Can you rewrite the material as a numbered list, going from the line with "You are a GUI" through the line with "tap(35, 748)" and skipping blank lines?

*EXTRACTED RECORDS*.
-- Begin --

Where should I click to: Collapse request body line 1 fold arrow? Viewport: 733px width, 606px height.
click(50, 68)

-- End --
-- Begin --

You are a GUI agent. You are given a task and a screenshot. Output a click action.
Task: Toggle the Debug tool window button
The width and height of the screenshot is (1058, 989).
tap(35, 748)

-- End --
-- Begin --

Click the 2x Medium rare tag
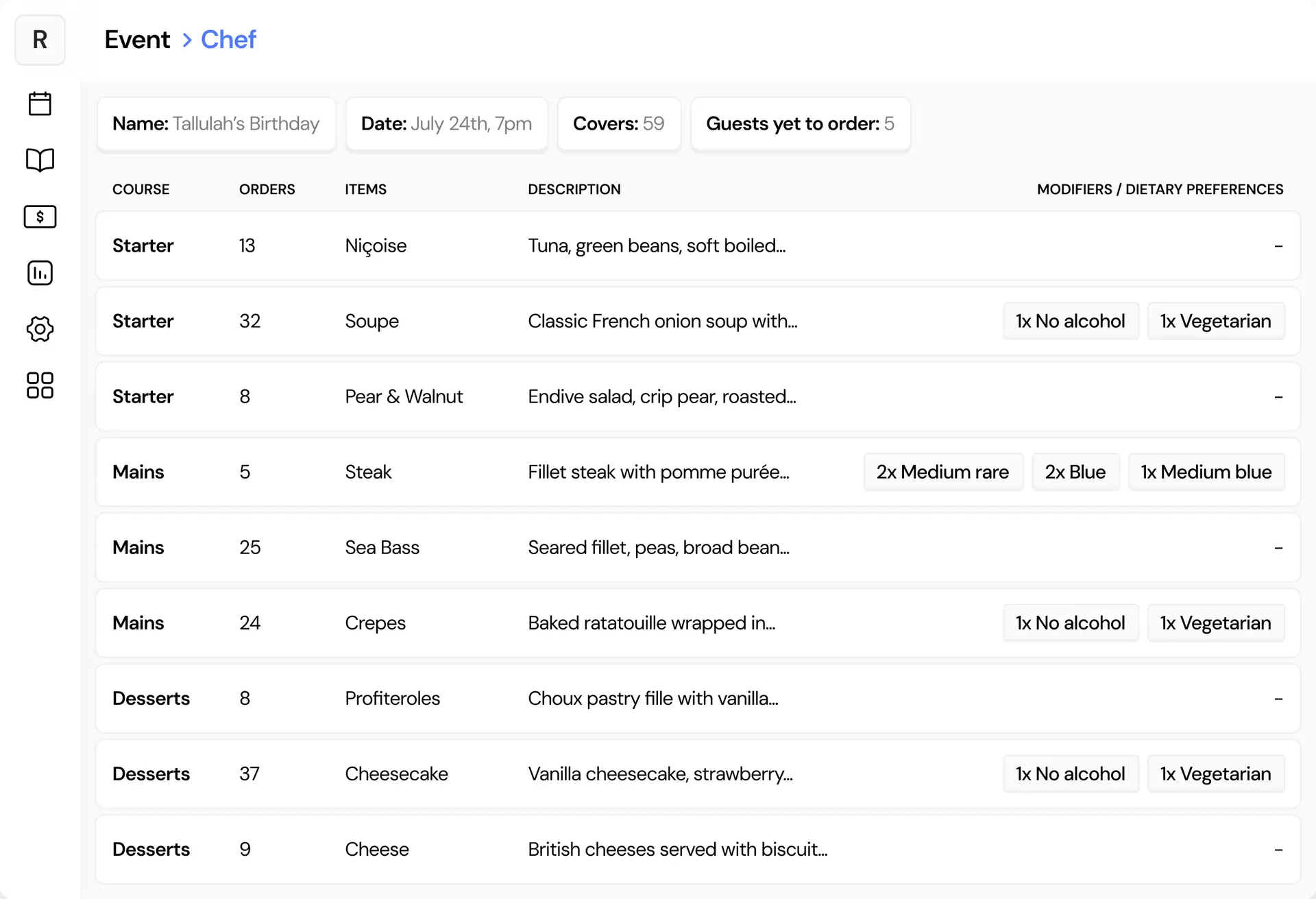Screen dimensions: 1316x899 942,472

-- End --

*TASK OUTPUT*.
1. You are a GUI agent. You are given a task and a screenshot. Output a click action.
2. Task: Toggle the Debug tool window button
3. The width and height of the screenshot is (1058, 989).
4. tap(35, 748)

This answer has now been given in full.